F12F6.2 is a small CDS confirmed by an EST (CK587515) and an OST (OSTF144C1_1) that lies completely within the 3’ UTR of F12F6.3.
It is at the end of an operon on the opposite strand.
I can’t help feeling rather dubious about this despite the transcript evidence.
Could anyone do some lab work to confirm it?
Gary
I can understand your skepticism. I don’t believe I’ve ever seen a gene that is completely overlapped by another on the opposite strand. In general what I’ve noticed is when elegans genes do overlap on opposite strants it i is restricted to the UTR regions of both and the overlaps do not span introns (it’s hard to have a good splice acceptor site on one strand also be good splice donner site on the other).

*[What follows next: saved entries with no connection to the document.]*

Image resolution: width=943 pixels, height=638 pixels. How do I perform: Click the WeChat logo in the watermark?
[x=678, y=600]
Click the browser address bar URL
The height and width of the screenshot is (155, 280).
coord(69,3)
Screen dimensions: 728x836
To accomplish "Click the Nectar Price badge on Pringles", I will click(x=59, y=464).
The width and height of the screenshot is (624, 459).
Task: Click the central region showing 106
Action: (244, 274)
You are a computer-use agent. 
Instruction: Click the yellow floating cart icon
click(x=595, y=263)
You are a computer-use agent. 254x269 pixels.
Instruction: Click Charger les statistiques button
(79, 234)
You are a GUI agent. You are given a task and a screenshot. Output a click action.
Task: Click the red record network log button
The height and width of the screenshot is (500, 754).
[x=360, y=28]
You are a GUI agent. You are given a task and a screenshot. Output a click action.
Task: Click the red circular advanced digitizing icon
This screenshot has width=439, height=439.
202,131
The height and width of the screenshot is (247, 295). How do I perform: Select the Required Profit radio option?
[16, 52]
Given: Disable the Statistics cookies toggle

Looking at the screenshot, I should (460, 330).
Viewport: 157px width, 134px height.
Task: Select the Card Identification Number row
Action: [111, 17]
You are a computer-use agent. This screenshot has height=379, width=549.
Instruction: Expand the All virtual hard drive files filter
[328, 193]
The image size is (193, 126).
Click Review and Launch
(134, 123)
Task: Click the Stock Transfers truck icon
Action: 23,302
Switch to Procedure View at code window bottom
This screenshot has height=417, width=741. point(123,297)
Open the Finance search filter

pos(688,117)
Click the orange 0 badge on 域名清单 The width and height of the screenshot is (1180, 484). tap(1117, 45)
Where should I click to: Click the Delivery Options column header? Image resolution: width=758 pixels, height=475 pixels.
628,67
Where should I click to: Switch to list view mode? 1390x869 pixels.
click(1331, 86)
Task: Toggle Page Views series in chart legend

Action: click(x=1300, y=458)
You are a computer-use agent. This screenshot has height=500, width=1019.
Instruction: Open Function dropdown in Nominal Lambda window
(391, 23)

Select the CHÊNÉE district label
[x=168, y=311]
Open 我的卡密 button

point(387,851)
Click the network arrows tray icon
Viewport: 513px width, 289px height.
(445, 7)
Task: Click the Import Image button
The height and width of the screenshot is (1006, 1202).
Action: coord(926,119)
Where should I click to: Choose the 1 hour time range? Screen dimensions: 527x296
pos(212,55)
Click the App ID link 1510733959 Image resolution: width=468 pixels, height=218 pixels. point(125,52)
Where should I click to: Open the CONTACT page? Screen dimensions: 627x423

It looks like the one EST (EC012314) that defines the intron in F12F6.2 has been mis-assigned and should really be attached to F12F6.3 on the opposite strand. (hope I’m not missing something here). Without the intron it becomes a bit more believable F12F6.2 is a real gene. However there are two sage tags that support the intron. Could these possibly be placed on the other strand?
If this is just a single exon gene, then is it coding or non-coding? The short CDS is reasonably well conserved with short regions in several other, much larger proteins found in rat, human and a cyanobacteria, suggesting it is a protein coding gene. However, if I had to bet a week of your salary on it, I would say it is non-coding.